- **PROMPT**: Transcribe only the part of the material below that begins at the line containing "This screenshot has width=383, height=216." and ends at the line containing "The image size is (988, 747).", with both kept and images left out.

★ ★ ★ ★ ★ ★ ★

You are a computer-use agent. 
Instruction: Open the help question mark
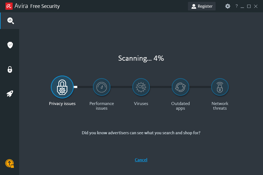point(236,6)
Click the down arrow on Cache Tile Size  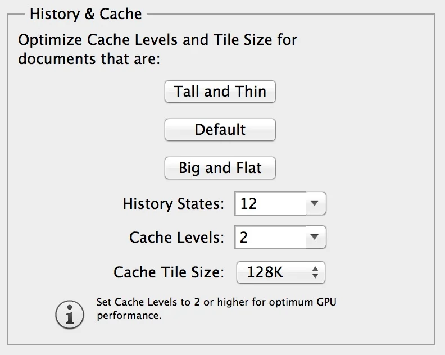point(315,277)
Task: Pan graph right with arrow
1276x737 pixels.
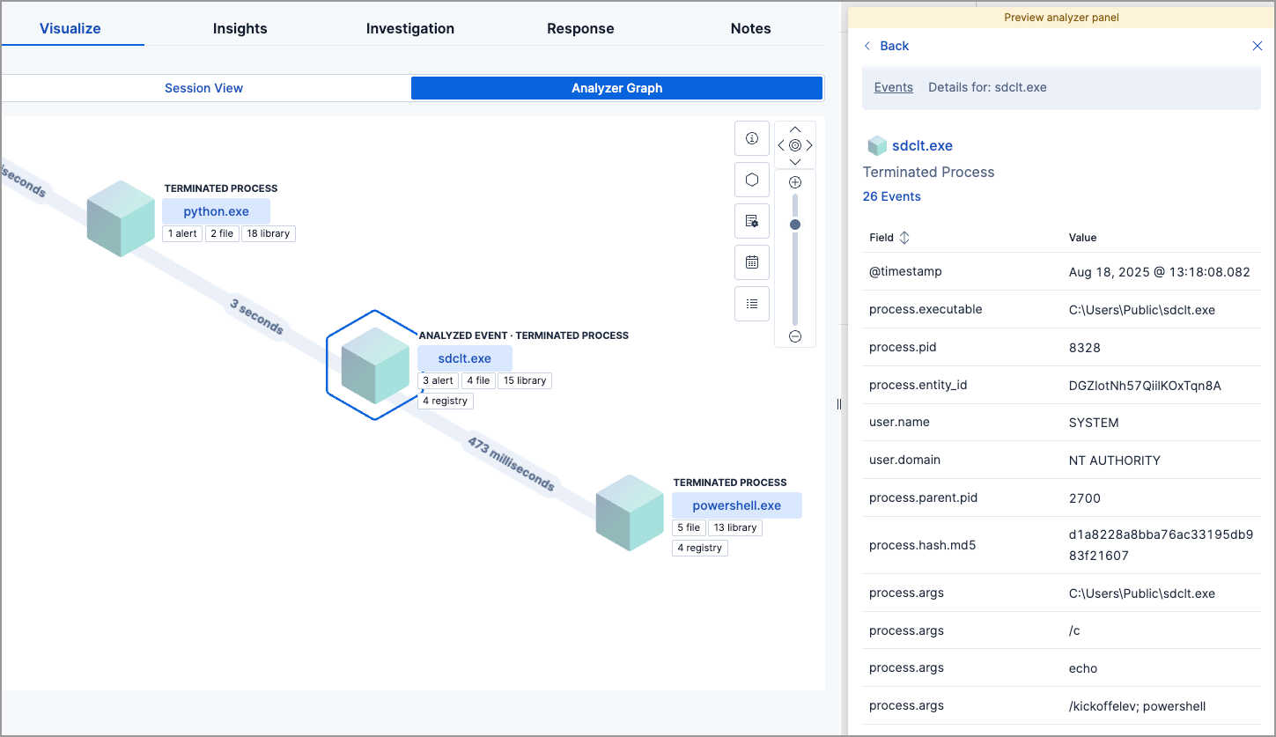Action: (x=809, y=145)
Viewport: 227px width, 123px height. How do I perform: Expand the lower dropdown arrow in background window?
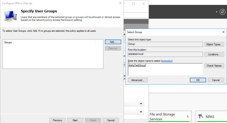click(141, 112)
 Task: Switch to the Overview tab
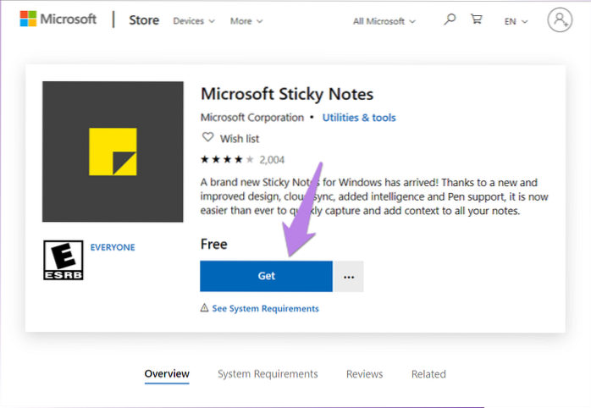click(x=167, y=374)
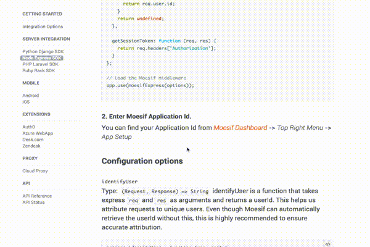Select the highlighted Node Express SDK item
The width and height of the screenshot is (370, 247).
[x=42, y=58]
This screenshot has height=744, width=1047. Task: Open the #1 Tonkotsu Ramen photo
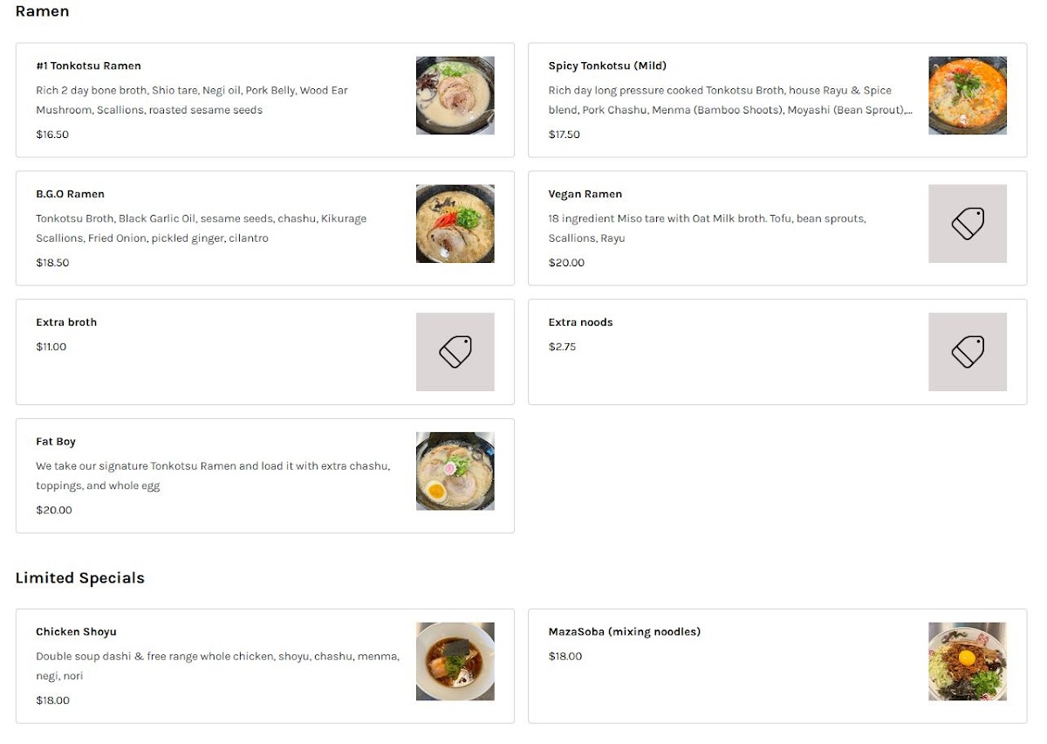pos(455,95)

★ ★ ★ ★ ★ ★ ★

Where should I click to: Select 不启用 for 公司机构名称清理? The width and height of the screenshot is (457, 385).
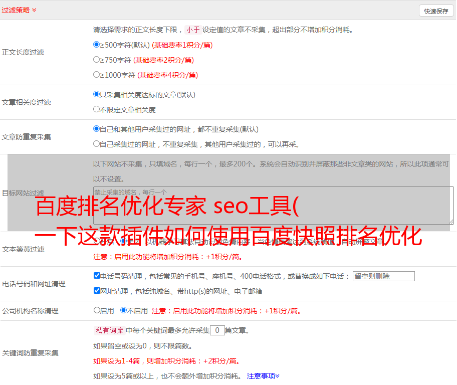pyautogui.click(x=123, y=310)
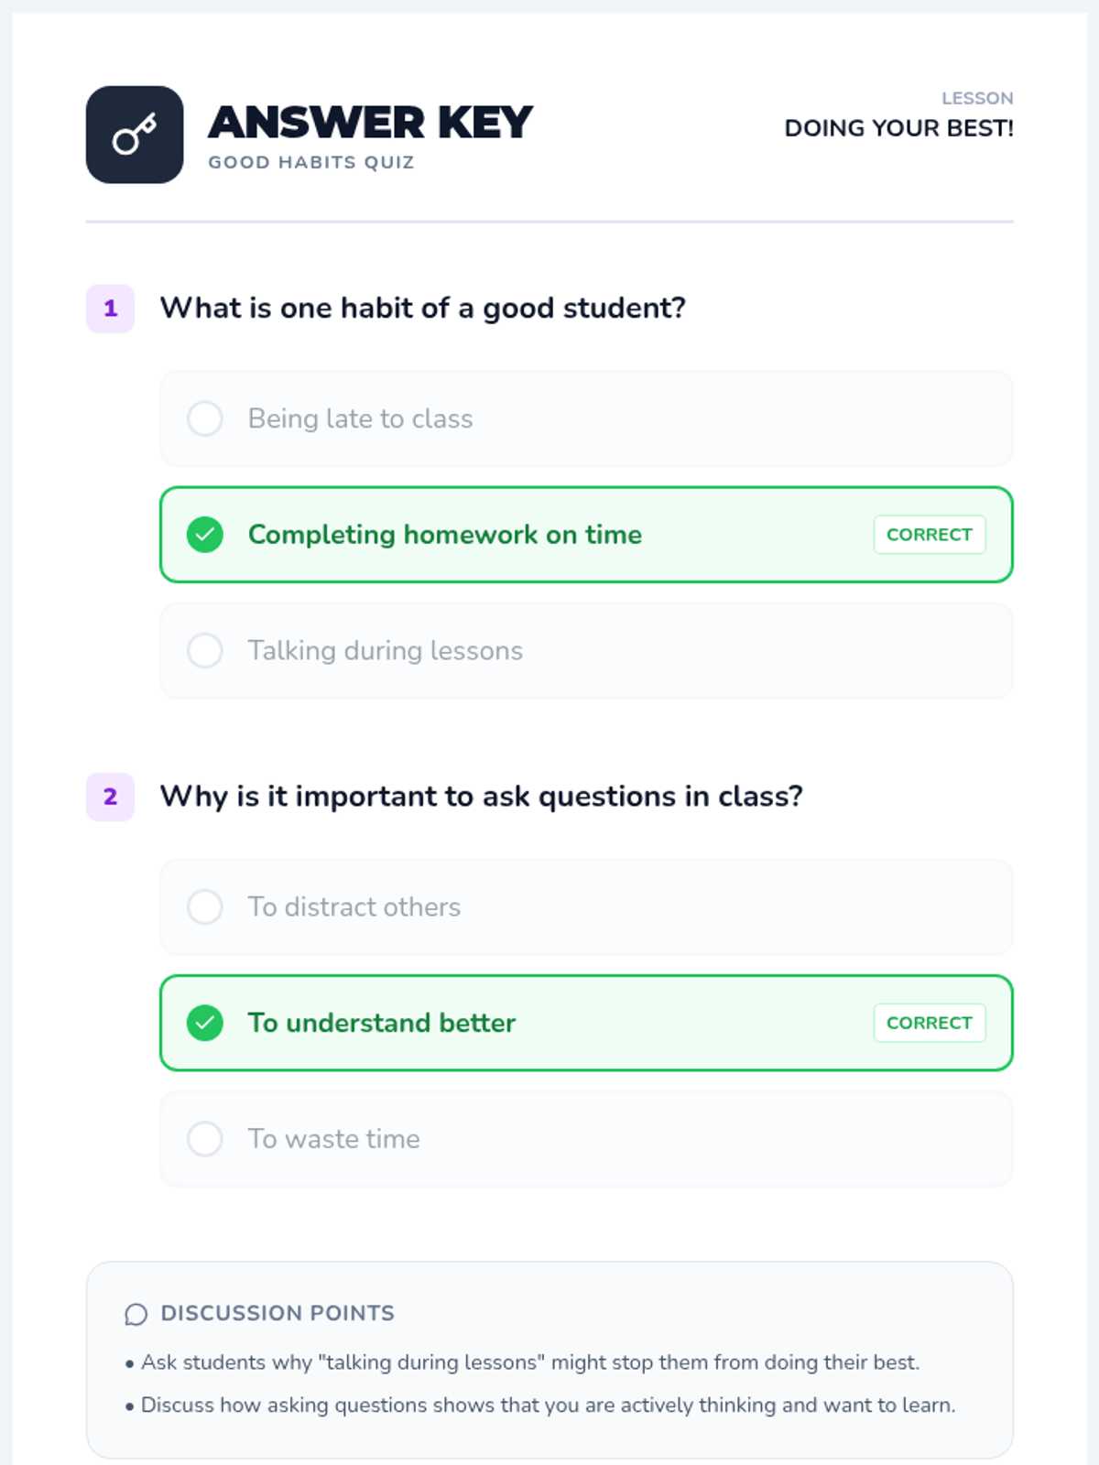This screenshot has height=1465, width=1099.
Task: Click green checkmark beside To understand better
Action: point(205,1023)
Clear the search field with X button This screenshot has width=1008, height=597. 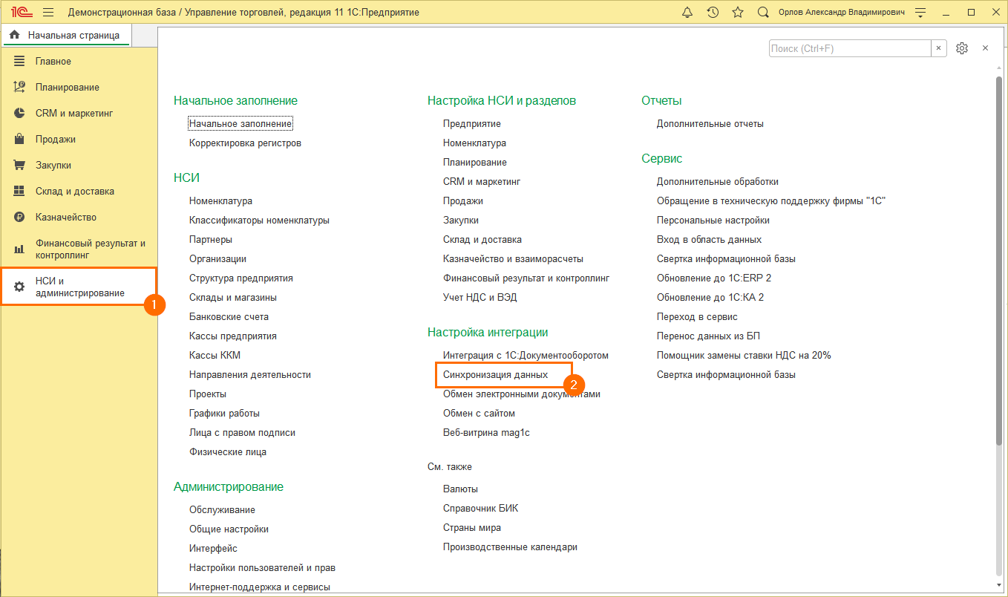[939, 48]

★ ★ ★ ★ ★ ★ ★

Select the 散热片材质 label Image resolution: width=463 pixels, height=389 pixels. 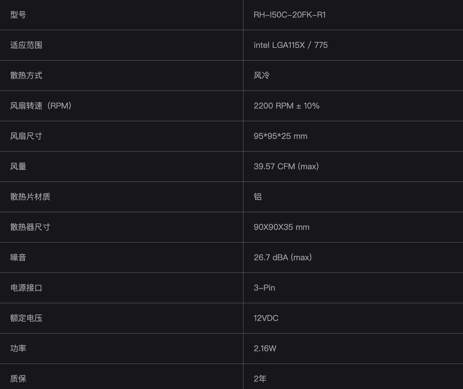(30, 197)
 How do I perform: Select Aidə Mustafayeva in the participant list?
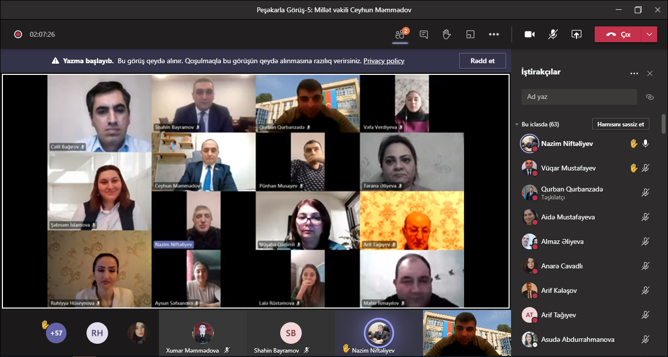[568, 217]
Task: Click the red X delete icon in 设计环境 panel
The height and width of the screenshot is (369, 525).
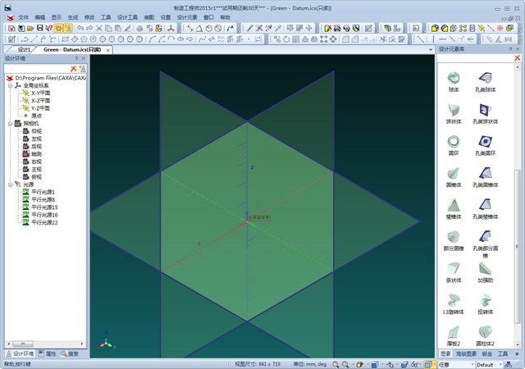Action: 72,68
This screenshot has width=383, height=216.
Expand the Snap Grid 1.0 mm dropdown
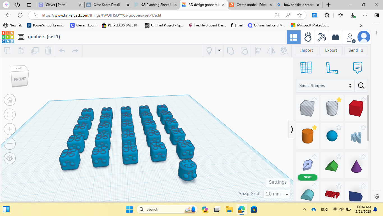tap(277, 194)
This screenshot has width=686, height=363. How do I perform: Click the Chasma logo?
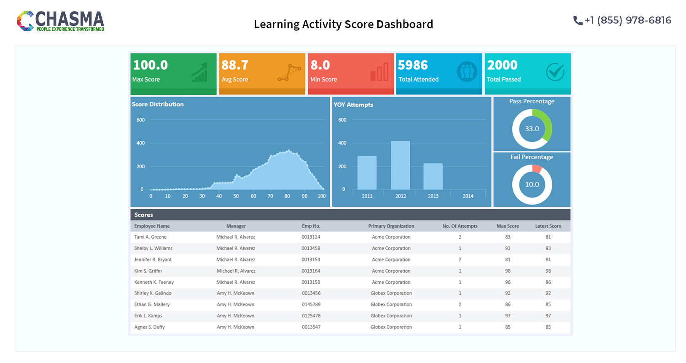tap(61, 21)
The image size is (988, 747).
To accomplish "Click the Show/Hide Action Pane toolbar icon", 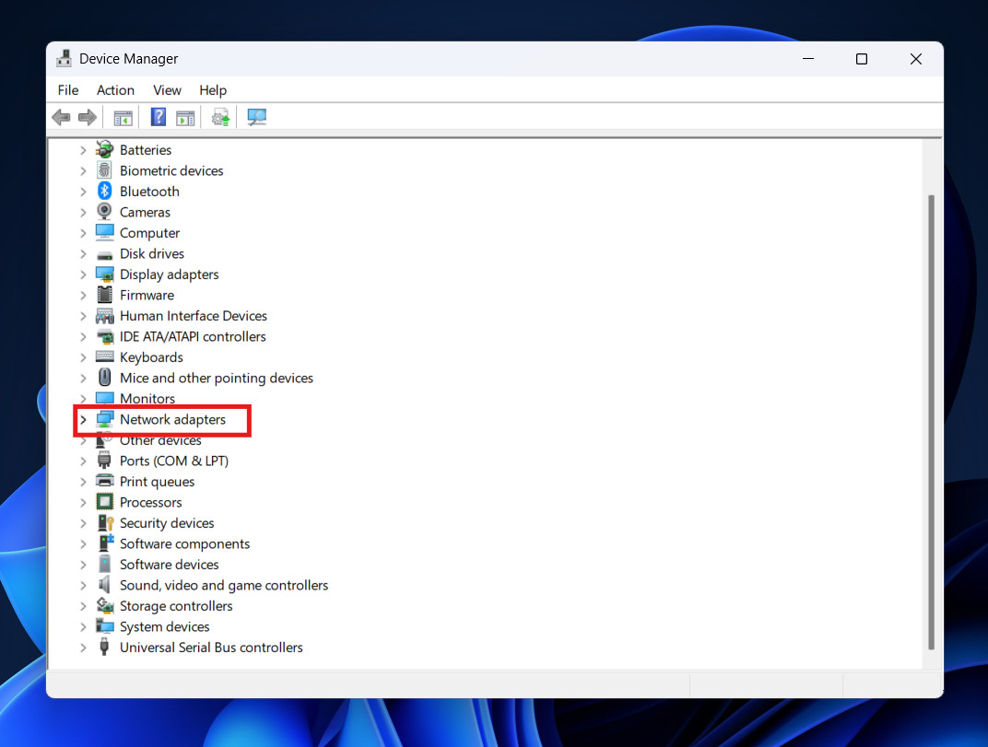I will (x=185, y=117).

★ ★ ★ ★ ★ ★ ★

- **ANSWER SECTION**:
This screenshot has width=383, height=216.
Expand the Snap Grid 1.0 mm dropdown
tap(277, 194)
This screenshot has width=686, height=363. How do I perform: Click the Chasma logo?
tap(61, 21)
The image size is (988, 747).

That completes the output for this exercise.